[START DATA PROVIDED]
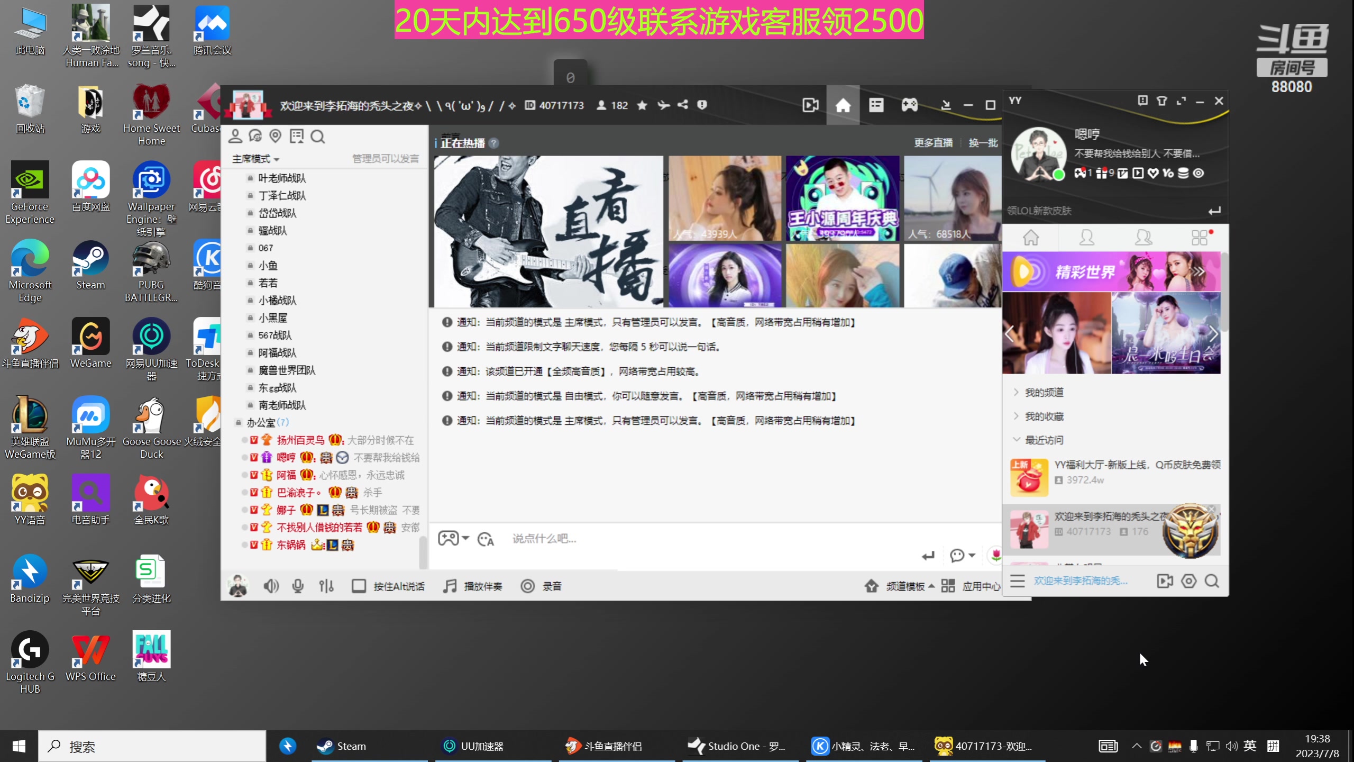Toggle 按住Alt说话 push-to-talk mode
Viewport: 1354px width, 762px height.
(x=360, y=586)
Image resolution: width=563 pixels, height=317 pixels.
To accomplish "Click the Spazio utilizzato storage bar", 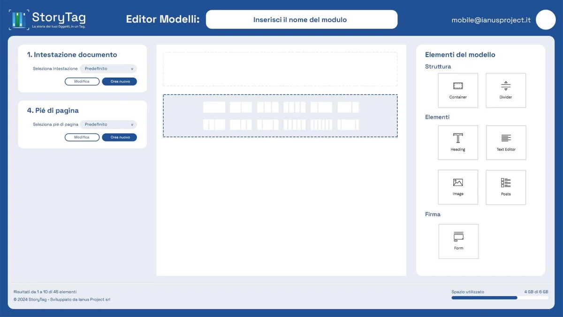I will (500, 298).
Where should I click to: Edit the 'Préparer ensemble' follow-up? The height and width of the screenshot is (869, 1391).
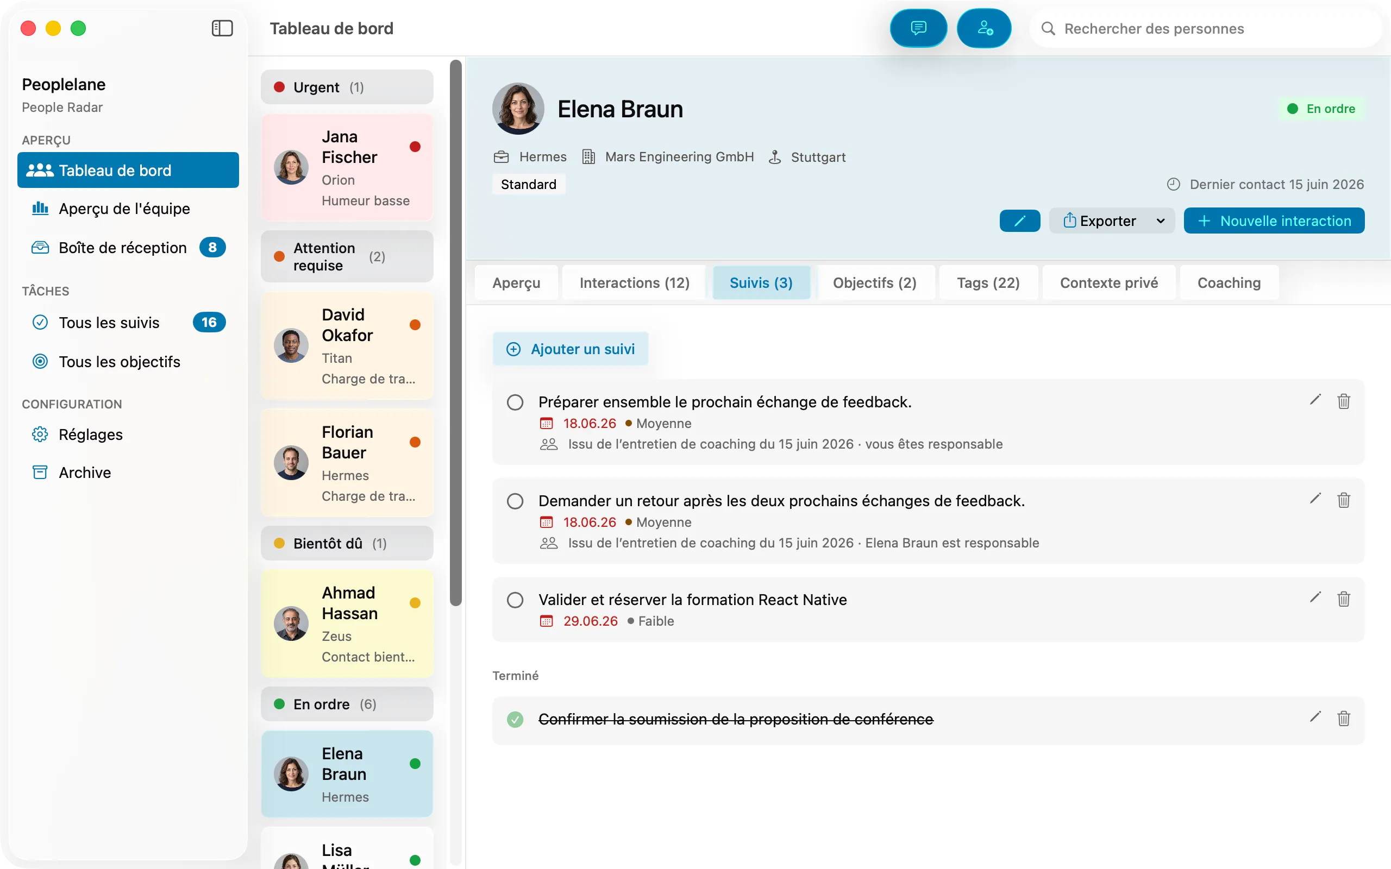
[END DATA PROVIDED]
EXERCISE DESCRIPTION — Filter the items above down to every line that contains the string "height", and copy each of those lines.

RESULT OF THIS EXERCISE —
Viewport: 1354px width, 762px height.
Image resolution: width=563 pixels, height=317 pixels.
Where should I click to: Edit the 'Préparer ensemble' follow-up? The height and width of the screenshot is (869, 1391).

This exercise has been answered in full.